Tool of the Week-Carpenter's Square
Okay, NEW FEATURE!!! Gonna try and do a "Tool of the Week" feature on Sundays that highlights a tool or implement that makes my life easier cause let's face it, there's a lotta schlock out there designed to take your monies and trick you into thinking said 'tool' will save you time/effort. It'll go along with the "Smarter Not Harder" series as well, this week I'd like to cover the Carpenter's Square.
Bottom Line Up Front (BLUF): If you are building it, and it is made of wood, and involves 2 or more pieces of wood, you need this tool.
If what you are building is going to bear ANY sort of load then you REALLY need this tool. What it does is aid you in verifying that the two pieces of wood that you are joining are 'square' or truly perpendicular.
Let's look at it this way, let's say you wanna build a square out of 2x4s that you can stand on. Without the square, you are 'assuming' that the vertical legs of the square are perpendicular to the horizontal legs of the square. If you are wrong in your assumption, when you stand on top of the square you are relying, to some degree, on the screws/nails/glue that you used to join the wood to bear your weight.

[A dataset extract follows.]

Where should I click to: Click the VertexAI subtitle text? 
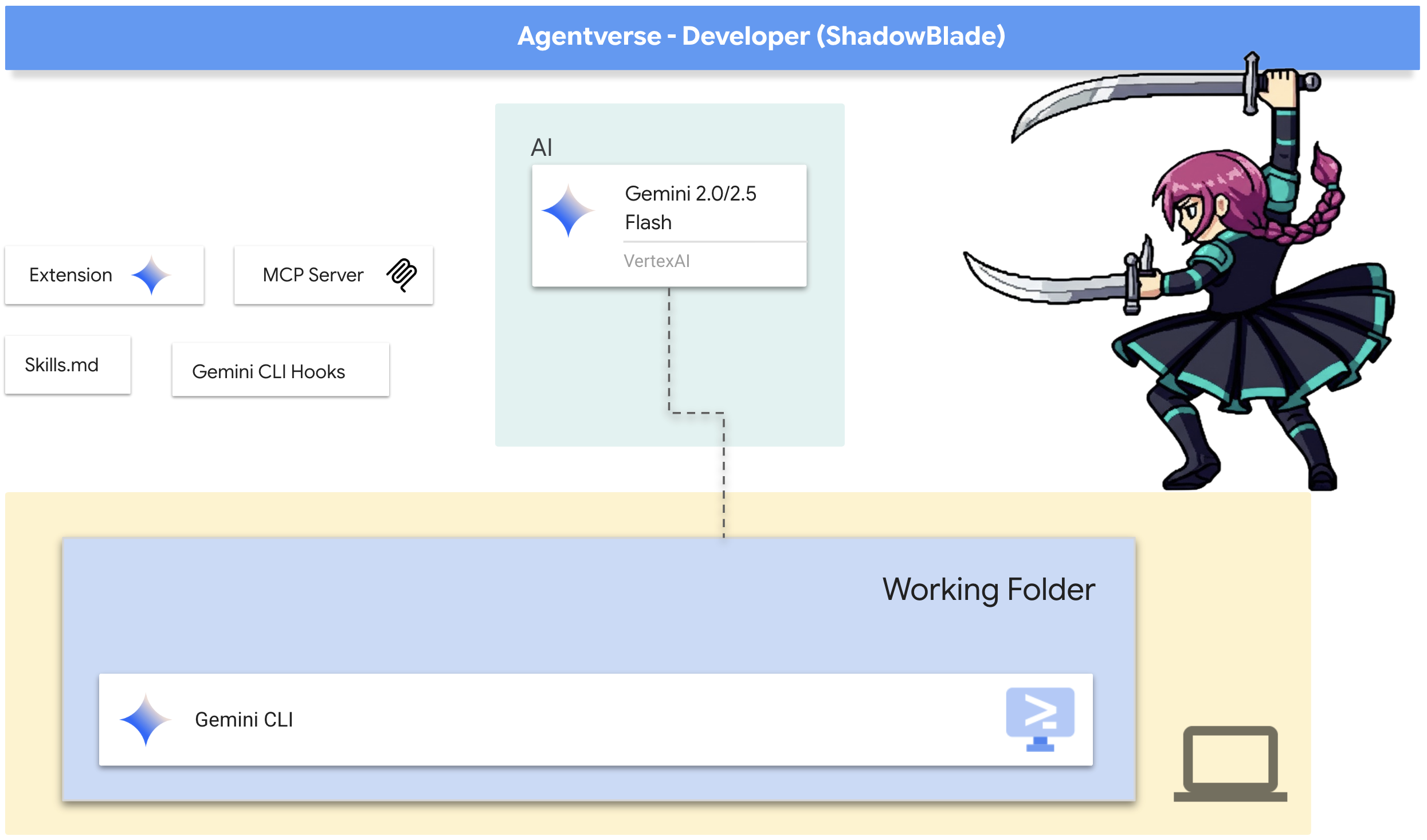click(x=656, y=261)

If you had used the square and verified that the vert. supports were square to the horizontal supports, then the vertical supports would have been bearing your weight as you stood on the top horizontal support and you would have been happy instead of lying twisted and broken at the bottom of a pile of collapsed 2x4s because you thought you had a 'calibrated eyeball' and your wife wouldn't be on the phone to the ER and your kids wouldn't be going "mama! mama! why is paw bleeding profusely and cursing the demon gods of gravity and Darwin?"